WHAT THE TASK REQUIRES
Pictures stay out; everything else in the records below is copied exactly.

^^^^

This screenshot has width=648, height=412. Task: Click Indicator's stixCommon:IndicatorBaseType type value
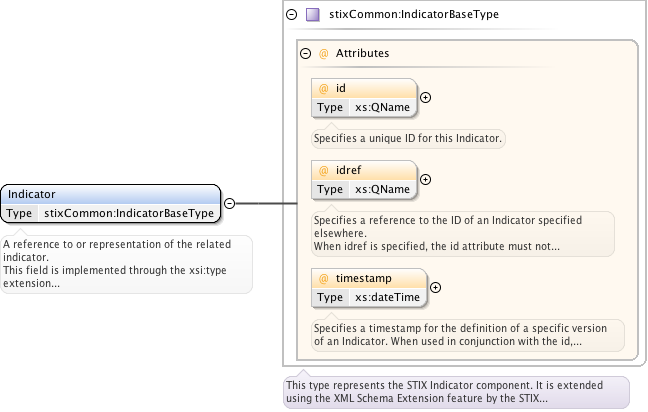(x=129, y=213)
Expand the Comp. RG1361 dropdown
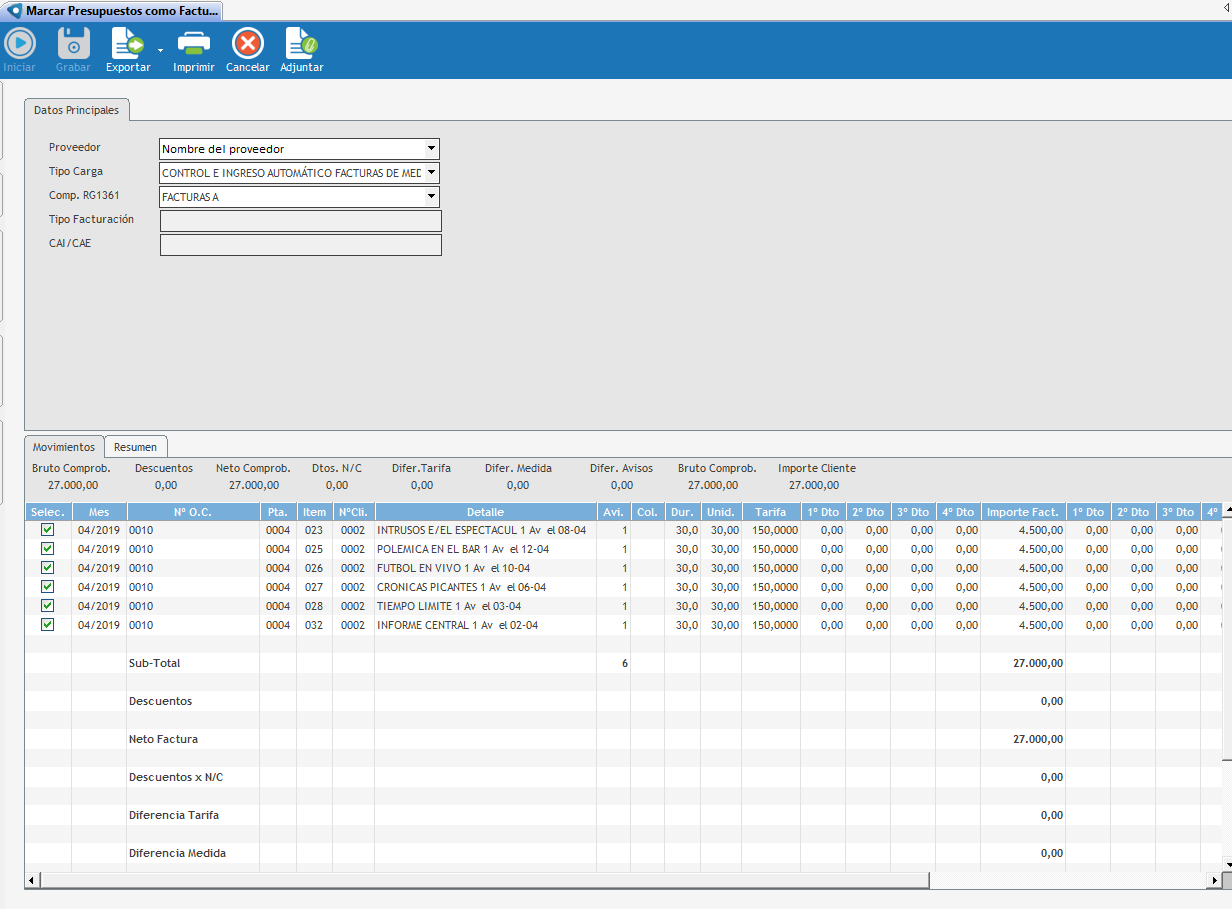The width and height of the screenshot is (1232, 909). pos(431,197)
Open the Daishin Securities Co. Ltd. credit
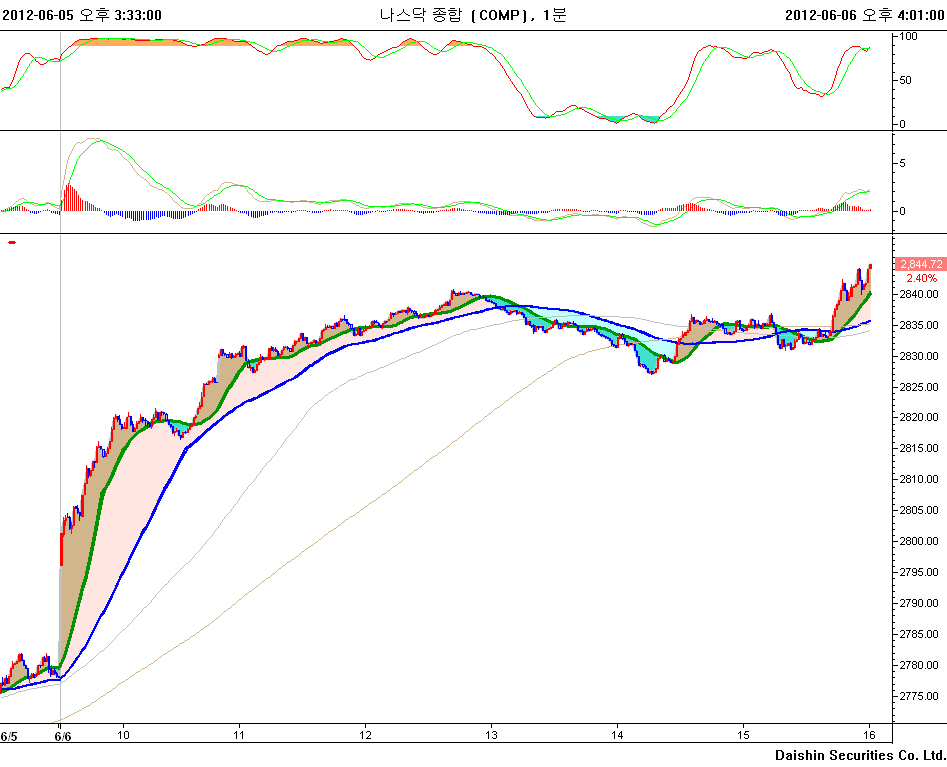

^^^^

PROBLEM SOLUTION
This screenshot has width=648, height=412. Task: Click Indicator's stixCommon:IndicatorBaseType type value
(x=129, y=213)
Expand the Comp. RG1361 dropdown
The width and height of the screenshot is (1232, 909). pos(431,197)
Open the Daishin Securities Co. Ltd. credit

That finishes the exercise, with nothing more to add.